O governo petista tem sido muito ingrato com Eduardo Cunha. De março até dezembro de 2015, os pedidos de impeachment oriundos dos mais variados cantos do país faziam fila no protocolo da Câmara. Enquanto a nação se alvoroçava, movida a estelionato eleitoral e Lava-Jato, o presidente da Casa, como bom vendeiro, usou aquela munição para negociar proteção a si mesmo, em especial na Comissão de Ética. Houve um período - vejam só - em que os três deputados do PT naquele nobre colegiado ajudaram Cunha, ausentando-se para que as reuniões não tivessem quórum. Apenas quando se viu perdido, em 2 de dezembro, muito a contragosto, o deputado retirou da pilha o requerimento que hoje segue curso constitucional no Congresso.
Esse prazo proporcionado pelos cambalachos do presidente da Câmara deveria ter sido entendido como de fato era: uma dádiva em meio ao infortúnio. Bem usado, cada dia desses meses valia mais do que uma boca livre no Piantella para toda a bancada. De fato, a deliberada morosidade de Cunha proporcionou ao PT e ao governo tempo para mudar rumos, desculpar-se, curar-se e abandonar a arrogância tão presunçosa quanto vazia. O partido poderia emitir sinais de arrependimento, reconhecendo seus erros. Livrar-se dos corruptos expurgando as más companhias internas e externas. Admitir a má condução da política econômica e dar adeus definitivo à irresponsabilidade fiscal. Poderia entender que vitória eleitoral não é credencial para apropriação do Estado.
Todas essas condutas e atitudes implicam sofrimento moral. Mas todas são muito mais saudáveis e menos ofensivas à razão e ao eleitorado do que fazer de conta que os males não existiram e que os crimes não foram cometidos. Irrecuperavelmente danoso é chamar corruptos de heróis do povo brasileiro; é louvar criminosos e acusar o juiz; é condenar o vazamento e silenciar sobre o que vazou; é repetir sandices como a de que criticar o governo é coisa de quem não gosta de ver pobre dentro de avião; é afirmar, à exaustão de toda paciência, que partido e governo são vítimas de conspiração promovida por meia dúzia de golpistas; é excitar ânimos e conclamar milícias ao uso da violência; é comprar da freguesia apoio parlamentar por lote e cabeça; é esperar que sujeiras pretéritas encubram as atuais; é crer que denunciar o passado suscite mais interesse do que retificar o presente e o futuro.
Ambos, partido e governo escolheram persistir nos mesmos erros e usaram contra si mesmos o valioso tempo de que dispuseram.
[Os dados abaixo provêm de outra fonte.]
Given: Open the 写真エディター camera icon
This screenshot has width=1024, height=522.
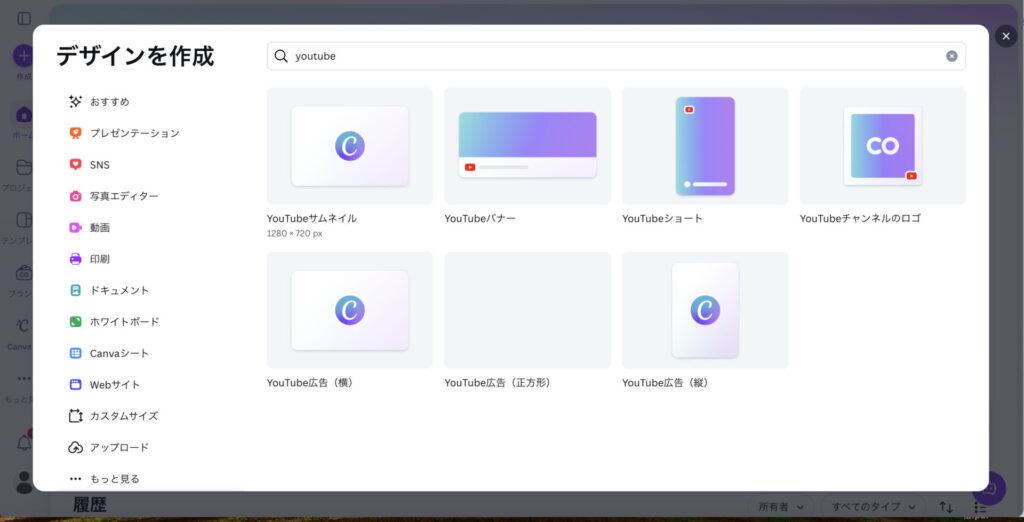Looking at the screenshot, I should 75,196.
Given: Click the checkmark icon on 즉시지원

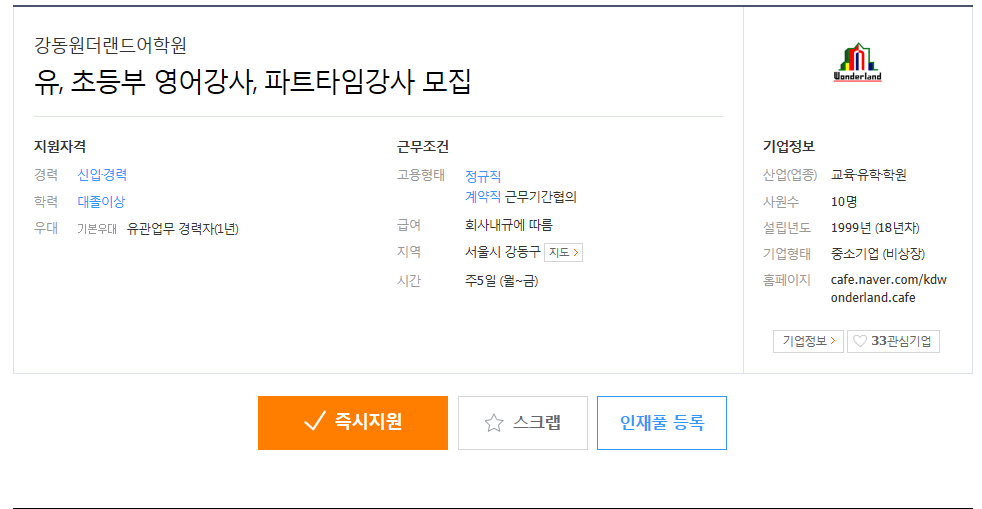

Quando perceberam que o entusiasmo esfriara, reduzindo o porte das manifestações populares, cometeram o erro de atiçá-las com arrogante menosprezo. A mídia amiga, fazendo coro, contava cabeças, dividia pelo número de pés e tocava flauta. Consequência? No mês passado, os 3 milhões de 2015 viraram 6 milhões. E foi o que se viu. Ante a invencível e pacífica multidão que tomou as ruas do país, as instituições, até então catatônicas, boquiabriram-se. E começaram a cumprir seu dever de casa.
Eis por que soa tão falsa a tentativa de transformar o impeachment numa manobra do corrupto Cunha e de supostos golpistas. Na velha técnica da incessante repetição, essa falsidade compareceu, estridente, a centenas de pronunciamentos no plenário da comissão especial de impeachment e se reitera nos abusivos comícios palacianos da presidente! Não é preciso deixar de ser desinformado e tolo para saber que o grito por impeachment nasceu nas ruas e nas redes sociais. Se eventualmente algum pedido formal teve origem na pachorra das bancadas oposicionistas, não prosperou. Portanto, toda tentativa de retirar de foco a inédita mobilização nacional, para centrá-lo na malemolência dos políticos oposicionistas é um agravo à nação. O povo não é nem poderia ser golpista.
Escrevo este artigo 48 horas antes de chegar ao leitor. Dois dias, neste início de outono brasileiro, é muito tempo. Tempo foi, então, o meu assunto. Em vão o PT dispôs de um ano inteiro para mudar. Giram agora os ponteiros do relógio marcando as horas para quem, incorrigível, nada tem a apresentar, exceto um pouco mais do mesmo.